## DESKRIPSI TUGAS
Salin tanpa perubahan sebagian teks di bawah tentang situs khotbah gratis. Mulai pada kata-kata yang memuat "Tujuan dari situs", lalu berhenti setelah "atau sekolah Alkitab.".

## BAGIAN DOKUMEN
_ _ _ _ _

Tujuan dari situs ini adalah untuk menyediakan manuskrip dan video khotbah gratis kepada para pendeta dan misionaris di seluruh dunia, terutama Dunia Ketiga, di mana hanya ada sedikit sekolah seminari teologi atau sekolah Alkitab.
Naskah-naskah khotbah dan video ini diakses oleh sekitar 1,500,000 komputer di lebih dari 221 negara setiap tahunnya di www.sermonsfortheworld.com. Ratusan orang lainnya menyaksikan video di YouTube, tetapi mereka akan segera meninggalkan YouTube dan mengunjungi langsung ke website kami. Naskah-naskah khotbah ini disajikan dalam 46 bahasa kepada sekitar 120,000 komputer setiap bulannya. Naskah-naskah khotbah tidak dilindungi hak cipta. Jadi para pengkhotbah boleh menggunakannya tanpa seijin kami. Silahkan klik di sini untuk mengetahui bagaimana Anda dapat memberikan donasi setiap bulan untuk membantu kami dalam pekerjaan besar pemberitaan Injil ke seluruh dunia ini.
Kapanpun Anda menulis pesan untuk Dr. Hymers, selalu sebutkan kepada beliau negara di mana Anda tinggal. Surel Dr. Hymers adalah rlhymersjr@sbcglobal.net.
.

_ _ _ _ _

## ENTRI YANG DISEDIAKAN
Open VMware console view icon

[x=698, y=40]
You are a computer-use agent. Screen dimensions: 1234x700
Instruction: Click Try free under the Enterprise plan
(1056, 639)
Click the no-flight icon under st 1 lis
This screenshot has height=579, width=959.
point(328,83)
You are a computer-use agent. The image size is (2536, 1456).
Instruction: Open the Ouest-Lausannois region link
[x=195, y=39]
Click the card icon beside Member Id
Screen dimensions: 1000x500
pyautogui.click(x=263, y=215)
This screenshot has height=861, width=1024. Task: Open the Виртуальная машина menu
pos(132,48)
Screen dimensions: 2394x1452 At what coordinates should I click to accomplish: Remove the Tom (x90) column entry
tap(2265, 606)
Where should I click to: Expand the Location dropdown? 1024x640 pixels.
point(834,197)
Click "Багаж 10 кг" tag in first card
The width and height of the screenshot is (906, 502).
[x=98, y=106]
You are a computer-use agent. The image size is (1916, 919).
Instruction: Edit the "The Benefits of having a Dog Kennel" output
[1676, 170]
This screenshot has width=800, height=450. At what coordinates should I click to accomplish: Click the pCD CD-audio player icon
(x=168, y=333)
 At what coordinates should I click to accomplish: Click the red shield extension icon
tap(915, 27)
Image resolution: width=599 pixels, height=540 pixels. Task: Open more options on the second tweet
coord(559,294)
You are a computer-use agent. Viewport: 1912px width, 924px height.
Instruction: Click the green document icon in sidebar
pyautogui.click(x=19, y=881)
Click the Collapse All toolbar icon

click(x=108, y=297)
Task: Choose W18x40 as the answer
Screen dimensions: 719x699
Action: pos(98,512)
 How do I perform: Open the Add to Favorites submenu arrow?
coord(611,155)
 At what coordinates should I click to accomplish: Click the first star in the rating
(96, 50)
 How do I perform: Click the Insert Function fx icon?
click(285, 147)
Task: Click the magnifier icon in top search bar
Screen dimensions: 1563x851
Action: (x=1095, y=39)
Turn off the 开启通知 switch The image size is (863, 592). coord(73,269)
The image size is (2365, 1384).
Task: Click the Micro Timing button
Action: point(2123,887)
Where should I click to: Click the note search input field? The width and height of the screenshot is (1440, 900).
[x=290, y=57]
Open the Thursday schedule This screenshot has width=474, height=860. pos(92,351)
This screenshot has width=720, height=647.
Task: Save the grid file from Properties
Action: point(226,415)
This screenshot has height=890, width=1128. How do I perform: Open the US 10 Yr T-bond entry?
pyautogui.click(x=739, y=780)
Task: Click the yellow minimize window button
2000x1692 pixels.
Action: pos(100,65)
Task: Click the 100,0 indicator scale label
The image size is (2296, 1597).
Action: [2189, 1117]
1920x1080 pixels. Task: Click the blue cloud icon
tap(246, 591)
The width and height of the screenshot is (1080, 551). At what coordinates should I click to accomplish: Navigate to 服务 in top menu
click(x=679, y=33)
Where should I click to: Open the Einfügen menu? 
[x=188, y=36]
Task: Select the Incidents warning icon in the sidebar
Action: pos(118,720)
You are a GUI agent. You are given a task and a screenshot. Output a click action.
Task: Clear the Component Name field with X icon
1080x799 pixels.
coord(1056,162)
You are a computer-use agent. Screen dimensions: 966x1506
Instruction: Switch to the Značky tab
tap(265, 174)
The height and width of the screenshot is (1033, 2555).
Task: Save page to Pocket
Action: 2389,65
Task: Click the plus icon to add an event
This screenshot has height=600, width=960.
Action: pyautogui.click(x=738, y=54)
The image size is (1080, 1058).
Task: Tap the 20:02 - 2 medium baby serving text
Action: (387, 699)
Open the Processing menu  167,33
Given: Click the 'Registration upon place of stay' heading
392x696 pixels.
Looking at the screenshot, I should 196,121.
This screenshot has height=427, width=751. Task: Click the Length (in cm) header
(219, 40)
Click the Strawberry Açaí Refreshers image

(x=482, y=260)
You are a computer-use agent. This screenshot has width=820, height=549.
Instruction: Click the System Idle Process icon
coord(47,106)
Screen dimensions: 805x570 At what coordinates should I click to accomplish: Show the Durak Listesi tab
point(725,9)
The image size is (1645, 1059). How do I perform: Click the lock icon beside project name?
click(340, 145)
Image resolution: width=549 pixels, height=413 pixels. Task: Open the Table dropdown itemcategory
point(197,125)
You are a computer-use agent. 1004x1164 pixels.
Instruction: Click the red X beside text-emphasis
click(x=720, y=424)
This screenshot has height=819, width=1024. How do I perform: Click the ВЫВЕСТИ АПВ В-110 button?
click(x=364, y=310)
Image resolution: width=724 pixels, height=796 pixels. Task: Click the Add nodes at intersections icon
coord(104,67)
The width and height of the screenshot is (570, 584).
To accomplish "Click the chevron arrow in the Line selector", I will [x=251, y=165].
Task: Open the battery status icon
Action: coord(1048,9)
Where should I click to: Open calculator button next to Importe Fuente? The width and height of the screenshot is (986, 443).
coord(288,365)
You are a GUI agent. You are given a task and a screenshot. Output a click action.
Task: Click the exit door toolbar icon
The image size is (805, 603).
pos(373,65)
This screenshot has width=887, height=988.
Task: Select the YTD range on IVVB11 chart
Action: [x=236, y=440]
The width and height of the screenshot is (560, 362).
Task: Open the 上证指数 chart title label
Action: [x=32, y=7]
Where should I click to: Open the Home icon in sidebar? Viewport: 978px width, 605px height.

_ _ _ _ _

## JAWABAN TUGAS
Tujuan dari situs ini adalah untuk menyediakan manuskrip dan video khotbah gratis kepada para pendeta dan misionaris di seluruh dunia, terutama Dunia Ketiga, di mana hanya ada sedikit sekolah seminari teologi atau sekolah Alkitab.